# taz.de -- Betreiber von Flüchtlingsheimen: Opposition droht mit Ausschuss
       
       > In der heutigen Sondersitzung des Sozialausschusses muss Senator Mario
       > Czaja (CDU) zur Affäre um den LaGeSo-Chef Auskunft geben.
       
 (IMG) Bild: Beengt und wenig heimelig, so sind viele Unterkünfte für Flüchtlinge.
       
       Die Opposition zückt ihr schärfstes Schwert: Sozialsenator Mario Czaja
       (CDU) müsse bei der Sondersitzung des Sozialausschusses am Mittwoch alle
       Fragen zum Umgang des Landes mit privaten Betreibern von Flüchtlingsheimen
       beantworten, erklärten die Abgeordneten Canan Bayram (Grüne), Fabio
       Reinhardt (Piraten) und Hakan Tas (Linke) der taz. Andernfalls „überlegen
       wir ernsthaft, einen Untersuchungsausschuss zu machen“, so Bayram. Noch sei
       es aber zu früh, das zu entscheiden, schränkt Reinhardt ein. Ein solcher
       müsse gut vorbereitet und könne nicht von heute auf morgen eingerichtet
       werden. „Aber es gibt genug Material und Vorwürfe, die das rechtfertigen
       würden“, sagt er. Auch Tas mit den Linken wäre dabei, „wenn im Ausschuss
       nicht glaubhaft gemacht wird, dass wir bald alle Antworten bekommen“.
       
       Die Opposition hatte die Sondersitzung des Ausschusses beantragt, weil
       vorige Woche bekannt geworden war, dass die Staatsanwaltschaft gegen Franz
       Allert, den Chef des Landesamts für Gesundheit und Soziales (LaGeSo),
       ermittelt. Allert ist Patenonkel des Geschäftsführers von Gierso, einer
       Firma, die in den letzten zwei Jahren massiv in das Geschäft mit
       Flüchtlingsunterkünften eingestiegen ist. Ein zweiter Anbieter, Pewobe, der
       ebenfalls viele Aufträge vom LaGeSo erhält, hält ein Viertel der Anteile an
       Gierso. Zusammen betreiben beide rund ein Viertel aller Berliner Heime für
       Asylsuchende. Inzwischen wurde die Anzeige auf Czaja ausgeweitet, weil er
       möglicherweise seine Aufsichtspflicht verletzt hat.
       
       Ungereimtheiten bei Vergabe 
       
       Man beobachte schon seit geraumer Zeit Ungereimtheiten bei der
       Auftragsvergabe und die Nichteinhaltung von Mindeststandards in Heimen,
       sagte Bayram. „Die Vorwürfe gegen Allert sind ein Anlass für uns, das
       umfassend aufzuklären.“ Bau und Betrieb von Flüchtlingsunterkünften seien
       ein lukratives Geschäft – zu Lasten der Flüchtlinge und der Steuerzahler.

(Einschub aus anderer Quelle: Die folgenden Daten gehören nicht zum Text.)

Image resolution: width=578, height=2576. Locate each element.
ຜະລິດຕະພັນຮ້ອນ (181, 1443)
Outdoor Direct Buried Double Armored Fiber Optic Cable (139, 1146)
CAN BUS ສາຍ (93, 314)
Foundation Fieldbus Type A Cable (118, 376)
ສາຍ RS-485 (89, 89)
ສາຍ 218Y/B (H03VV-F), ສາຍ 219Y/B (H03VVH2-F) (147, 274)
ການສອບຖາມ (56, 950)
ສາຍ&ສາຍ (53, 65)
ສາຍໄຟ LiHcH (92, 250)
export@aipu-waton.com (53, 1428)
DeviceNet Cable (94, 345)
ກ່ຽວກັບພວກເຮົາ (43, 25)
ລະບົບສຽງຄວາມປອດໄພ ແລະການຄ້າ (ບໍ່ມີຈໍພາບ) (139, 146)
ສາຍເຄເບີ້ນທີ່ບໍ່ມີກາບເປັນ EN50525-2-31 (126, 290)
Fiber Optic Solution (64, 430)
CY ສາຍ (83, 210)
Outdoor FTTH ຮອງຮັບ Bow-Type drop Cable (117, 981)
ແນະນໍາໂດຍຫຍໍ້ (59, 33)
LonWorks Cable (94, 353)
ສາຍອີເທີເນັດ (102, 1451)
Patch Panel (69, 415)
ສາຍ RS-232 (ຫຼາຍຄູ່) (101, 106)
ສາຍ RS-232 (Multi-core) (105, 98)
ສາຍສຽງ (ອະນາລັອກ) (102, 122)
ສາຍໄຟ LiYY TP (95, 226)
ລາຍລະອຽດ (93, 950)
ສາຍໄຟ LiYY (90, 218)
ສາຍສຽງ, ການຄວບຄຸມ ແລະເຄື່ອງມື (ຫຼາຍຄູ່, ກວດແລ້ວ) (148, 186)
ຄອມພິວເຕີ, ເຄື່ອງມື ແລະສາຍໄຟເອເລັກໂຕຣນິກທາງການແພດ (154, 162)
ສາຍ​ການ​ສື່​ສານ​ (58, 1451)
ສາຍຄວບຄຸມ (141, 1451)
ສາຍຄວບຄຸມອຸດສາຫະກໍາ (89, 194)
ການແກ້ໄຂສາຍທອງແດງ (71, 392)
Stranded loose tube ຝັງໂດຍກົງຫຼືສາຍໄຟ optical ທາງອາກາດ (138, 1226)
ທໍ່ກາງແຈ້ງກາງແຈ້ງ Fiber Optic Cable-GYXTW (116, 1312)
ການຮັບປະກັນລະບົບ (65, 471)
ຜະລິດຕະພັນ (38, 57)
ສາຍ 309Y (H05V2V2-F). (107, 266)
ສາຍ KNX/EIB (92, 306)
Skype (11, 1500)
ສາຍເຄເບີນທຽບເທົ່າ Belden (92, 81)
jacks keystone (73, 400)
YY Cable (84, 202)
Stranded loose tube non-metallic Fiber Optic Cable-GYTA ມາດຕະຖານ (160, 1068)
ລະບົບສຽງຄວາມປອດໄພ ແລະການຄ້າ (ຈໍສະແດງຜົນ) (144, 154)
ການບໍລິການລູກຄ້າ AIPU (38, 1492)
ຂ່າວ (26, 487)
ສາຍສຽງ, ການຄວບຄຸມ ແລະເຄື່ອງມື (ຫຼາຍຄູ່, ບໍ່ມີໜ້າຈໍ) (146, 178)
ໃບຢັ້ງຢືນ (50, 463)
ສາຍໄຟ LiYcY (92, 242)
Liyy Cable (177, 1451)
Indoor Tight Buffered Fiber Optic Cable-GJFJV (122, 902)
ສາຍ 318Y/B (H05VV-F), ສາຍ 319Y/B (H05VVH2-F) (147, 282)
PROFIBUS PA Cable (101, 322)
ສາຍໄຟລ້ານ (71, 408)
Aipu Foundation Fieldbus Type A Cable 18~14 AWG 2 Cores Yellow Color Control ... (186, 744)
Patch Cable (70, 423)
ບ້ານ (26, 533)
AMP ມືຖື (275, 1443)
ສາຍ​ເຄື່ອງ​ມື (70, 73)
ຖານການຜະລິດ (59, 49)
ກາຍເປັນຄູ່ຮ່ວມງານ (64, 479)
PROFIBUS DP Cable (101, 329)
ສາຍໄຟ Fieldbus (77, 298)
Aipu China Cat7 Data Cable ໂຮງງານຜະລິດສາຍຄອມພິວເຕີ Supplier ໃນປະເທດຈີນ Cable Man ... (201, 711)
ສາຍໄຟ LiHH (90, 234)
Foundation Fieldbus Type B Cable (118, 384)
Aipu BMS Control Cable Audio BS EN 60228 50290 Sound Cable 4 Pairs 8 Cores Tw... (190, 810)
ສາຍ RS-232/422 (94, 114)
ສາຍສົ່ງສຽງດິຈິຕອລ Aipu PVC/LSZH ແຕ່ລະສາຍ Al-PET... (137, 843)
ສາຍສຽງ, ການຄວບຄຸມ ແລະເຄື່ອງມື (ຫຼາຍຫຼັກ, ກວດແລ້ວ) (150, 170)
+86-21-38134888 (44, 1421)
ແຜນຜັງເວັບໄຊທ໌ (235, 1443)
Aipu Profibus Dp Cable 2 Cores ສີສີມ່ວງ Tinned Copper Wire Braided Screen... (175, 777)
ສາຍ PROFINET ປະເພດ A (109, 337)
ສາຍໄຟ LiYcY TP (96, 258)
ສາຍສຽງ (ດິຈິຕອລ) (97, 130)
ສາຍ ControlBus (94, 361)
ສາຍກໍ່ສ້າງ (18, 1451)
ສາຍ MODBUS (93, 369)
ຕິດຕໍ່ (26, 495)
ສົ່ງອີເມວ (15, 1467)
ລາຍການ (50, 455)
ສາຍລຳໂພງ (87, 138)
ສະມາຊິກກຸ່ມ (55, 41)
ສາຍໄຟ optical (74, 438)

       „Für Tagessätze von 20 Euro und mehr pro Tag und Person kann man eigentlich
       ein Luxusappartement in Mitte mieten“, so Bayram. Stattdessen gebe es in
       vielen Heimen einen „miesen Standard“.
       
       Teuer wird es nach ihrer Ansicht unter anderem, weil die Betreiber
       teilweise horrende Baukosten von bis zu einem Drittel des Tagessatzes
       erstattet bekämen. Gleichzeitig sparten sie vielfach an der personellen und
       räumlichen Ausstattung.
       
       Auch Reinhardt beklagt: „Wir diskutieren das Thema seit Jahren, aber es
       wurde vom LaGeSo immer abgewiegelt.“ Das Amt habe die Firma Gierso, obwohl
       sie völlig fachfremd sei, „strategisch aufgebaut. Und jetzt kommt heraus,
       dass es eine persönliche Verbindung zwischen Allert und dem
       Gierso-Geschäftsführer gibt. Das setzt dem Ganzen die Krone auf.“ Er möchte
       nun folgende Frage klären: „Steckt dahinter System? Gibt es ein
       strukturelles Versagen des LaGeSo? Und was wusste Czaja?“
       
       Auch Tas hat viele Fragen an den Senator. Zum einen gebe es
       unterschiedliche Aussagen von Czaja und Allert, wann der LaGeSo-Chef den
       Senator über seine Patenschaft informiert habe. Zum anderen gebe es
       verschiedene Angaben, welche Verträge Allert persönlich unterschrieben
       habe. „Zunächst hieß es: keine. Jetzt heißt es, er habe doch einen
       unterschrieben.“ Dabei handelt es sich nach taz-Informationen um den
       Vertrag für das Pewobe-Heim in der Charlottenburger Rognitzstraße. Der Fall
       kam Ende 2013 in die Schlagzeilen, weil BMW die Nachbarn unangenehm waren
       und die Senatskanzlei dem Autobauer zugesagt hatte, das Heim zu schließen.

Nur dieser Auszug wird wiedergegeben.